Nonostante l'esito di una revisione di studi pubblicata sulla rivista The Lancet, in Italia la paura è dura a morire. Solo il 5% delle donne, infatti, ricorre alla TOS

Terapia ormonale sostitutiva e cancro al seno: quali sono i rischi?

Con l'arrivo della menopausa, l'evento fisiologico che corrisponde al termine dell'età fertile, il livello di ormoni presenti nel corpo delle donne subisce una drastica riduzione e compaiono sintomi che possono condizionare anche severamente la vita quotidiana. Tra le manifestazioni tipiche si ricordino: vampate di calore, sbalzi d'umore, insonnia, aumento di peso, secchezza vaginale, dolori muscolari, fragilità ossea, ritenzione idrica. Una soluzione per affrontare con maggiore serenità questo delicato passaggio (e per debellare quanto più possibile i vari disturbi) è il ricorso alla terapia ormonale sostitutiva (Tos) che, come dice la parola stessa, sostituisce gli ormoni non più prodotti, ovvero gli estrogeni e i progestinici. La Tos prevede sia l'assuzione di entrambi questi ormoni, sia quella dei soli estrogeni sotto forma di pillole, cerotti, gel, creme e ovuli vaginali. Ogni donna deve decidere assieme al proprio medico la modalità per lei migliore, valutando della stessa i pro e i contro.

La terapia ormonale sostitutiva può essere utilizzata in maniera ciclica, prendendo un dosaggio appropriato di estrogeni ogni giorno e di progestinico solo durante gli ultimi 14 giorni del mese, oppure in maniera continua.
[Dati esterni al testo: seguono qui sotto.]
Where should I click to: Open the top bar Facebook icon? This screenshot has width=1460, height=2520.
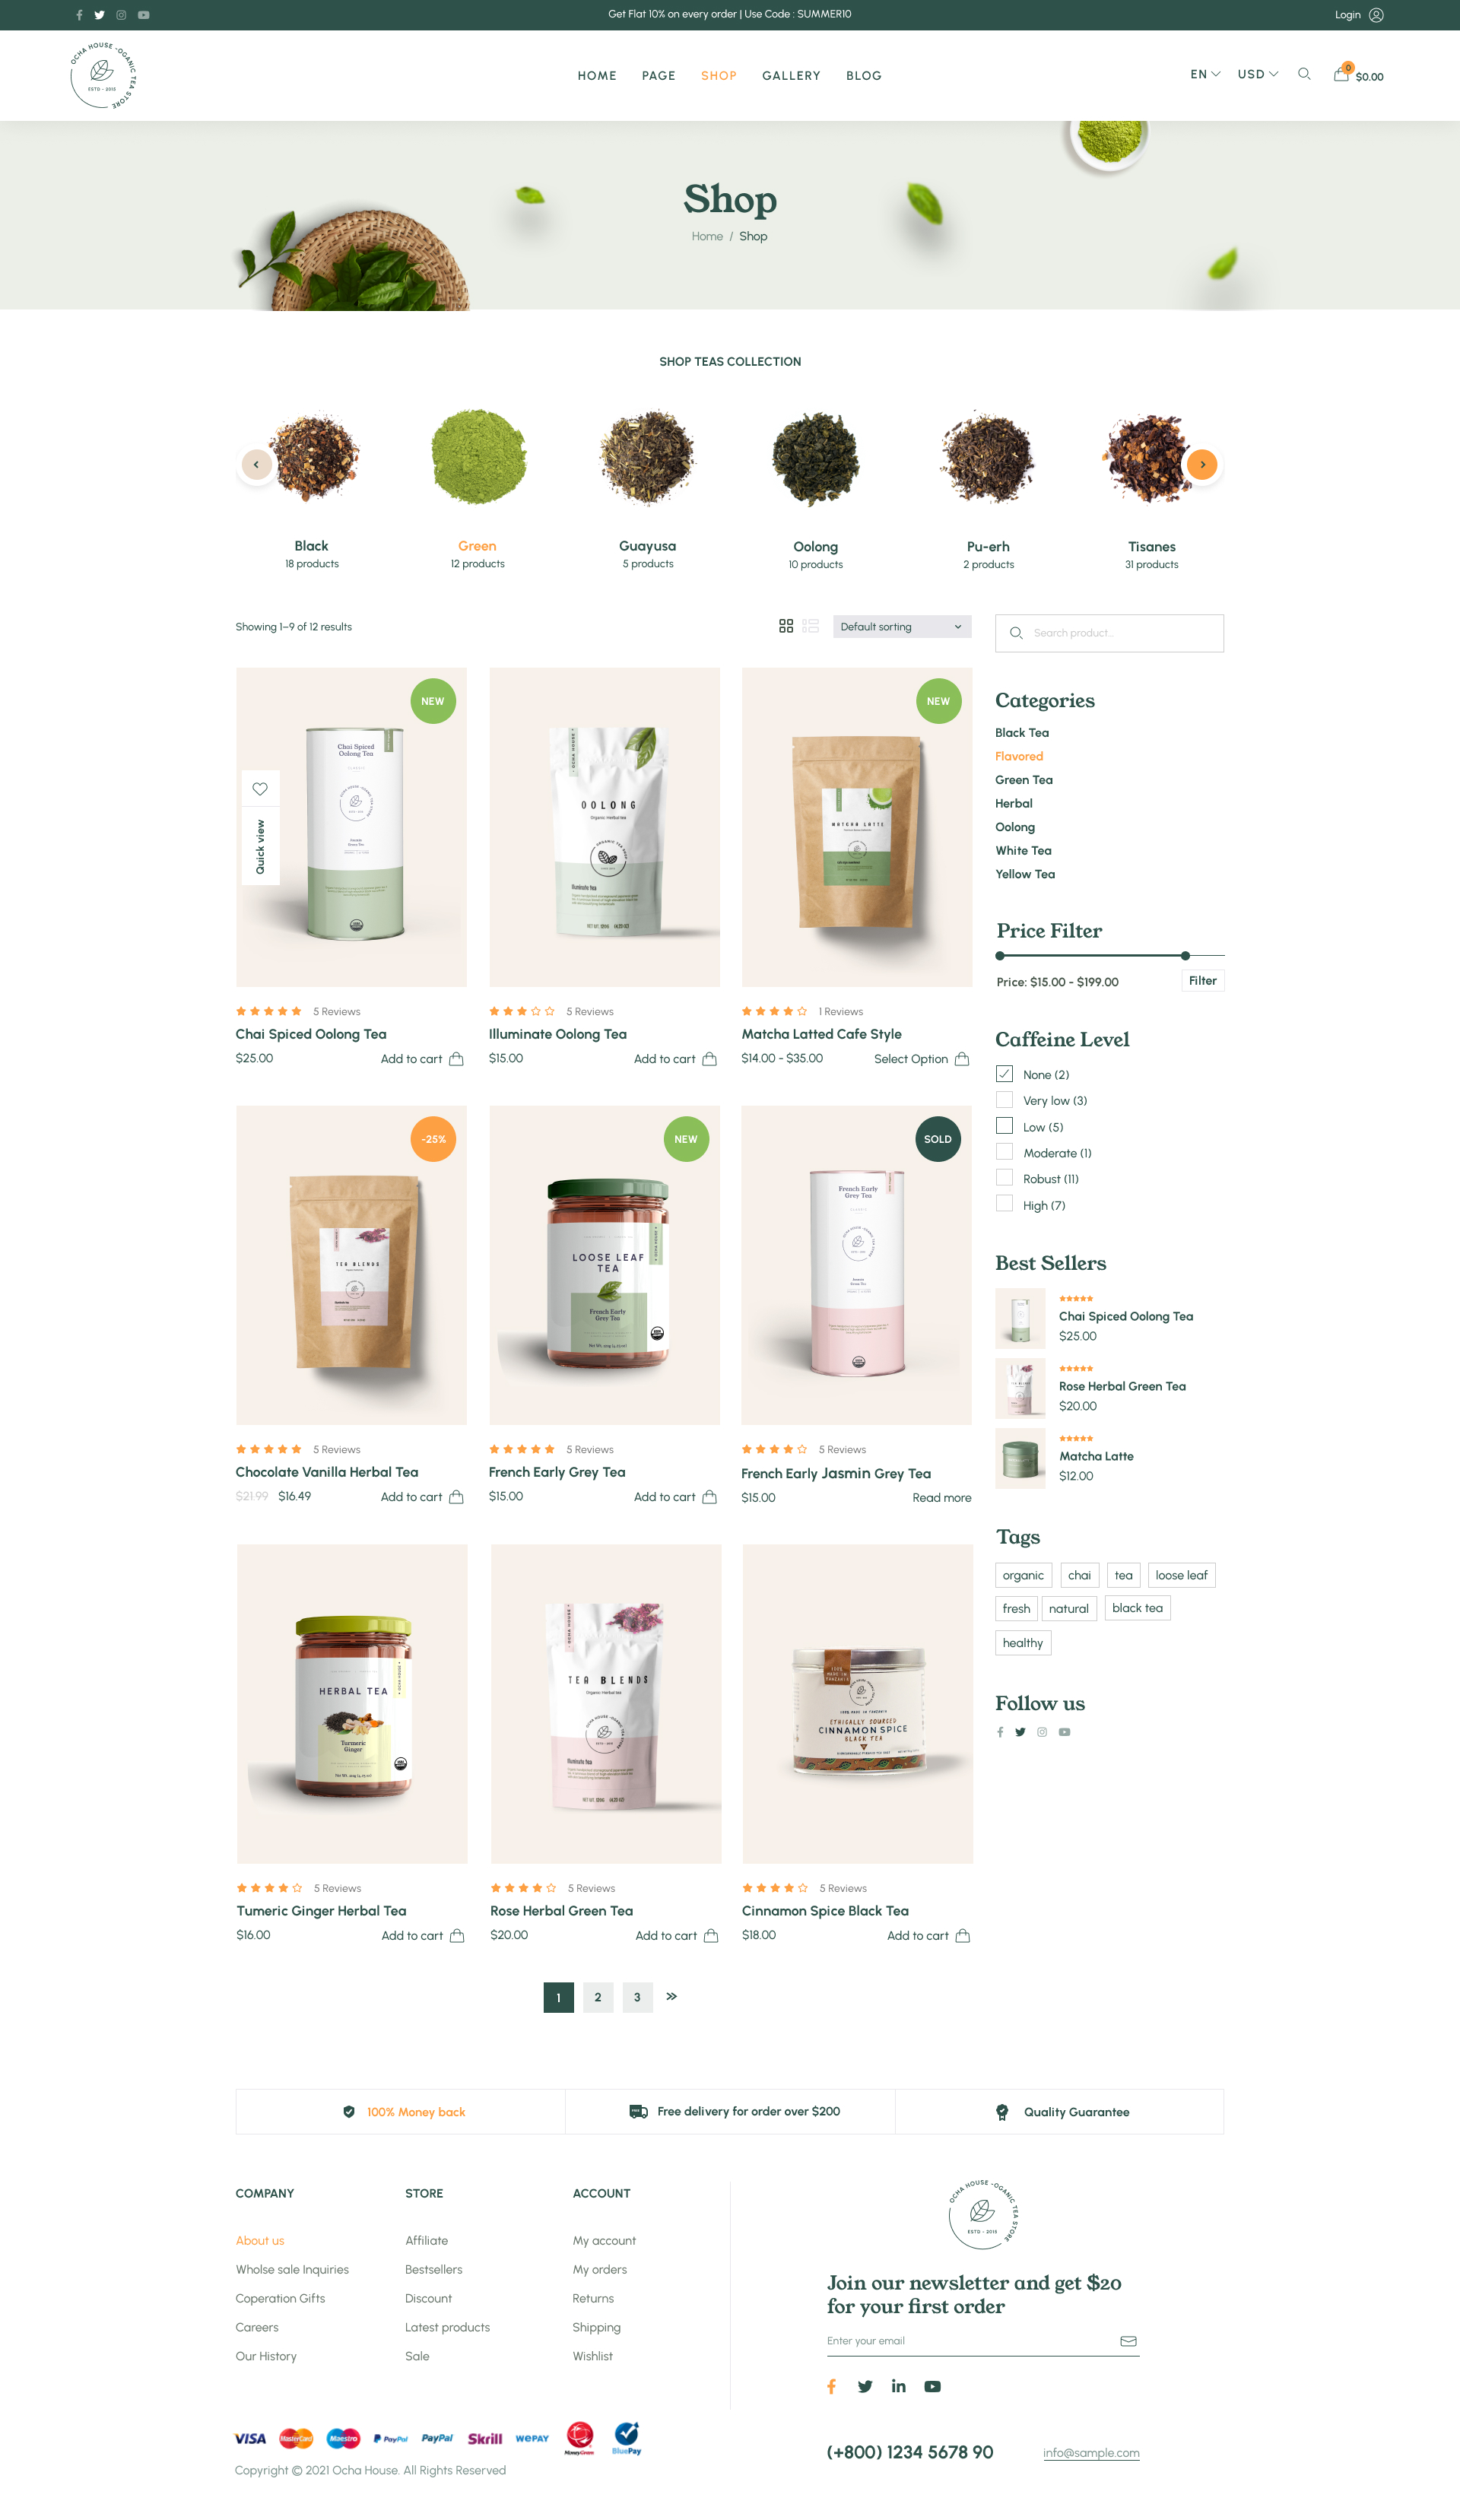coord(79,15)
I benefici della cura necessitano di alcune settimane per manifestarsi e all'inizio della terapia, spesso, compaiono effetti indesiderati che tendono a risolversi spontaneamente dopo qualche tempo: gonfiore, nausea, aumento della sensibilità al seno, sanguinamento vaginale, sbalzi d'umore, crampi alle gambe, emicrania, difficoltà digestive. Come tutte le terapie farmacologiche, anche la Tos non è esente da rischi. Con la sua assunzione, infatti, aumenta la probabilità di avere un ictus, una trombosi venosa e di sviluppare un tumore al seno. In particolare la correlazione tra terapia ormonale sostitutiva e carcinoma mammario è ormai nota, soprattutto a fronte di un utilizzo protratto nel tempo.

Nonostante l'esito di una revisione di studi pubblicata sulla rivista The Lancet che, pur confermando che le probabilità di ammalarsi risultano di poco più elevate fino a dieci anni dopo aver sospeso l'assunzione di ormoni e pur escludendo qualsiasi allarmismo, in Italia la paura è dura a morire. Infatti, non più del 5% delle donne in menopausa ricorre alla Tos. Eppure se tra i soggetti che non la seguono ad ammalarsi tra i 50 e i 69 anni è all'incirca uno su 16, l'aumento della probabilità di sviluppare la neoplasia, secondo la revisione poc'anzi citata, varia con le diverse terapie. Il maggiore incremento, dunque, riguarderebbe le donne che fanno regolarmente ricorso a farmaci a base di estrogeni e progesterone. Il rischio cala se si segue la cura in modo non continuato o se se si utilizzano solo estrogeni. La possibilità di sviluppare un tumore al seno, inoltre, sarebbe doppia tra le pazienti che assumono la terapia ormonale sostitutiva per dieci anni anziché per cinque, come indicato nelle principali linee guida. Il rischio è nullo per chi ricorre agli estrogeni per uso vaginale.

Questi, infatti, il più delle volte non raggiungono il circolo sanguigno.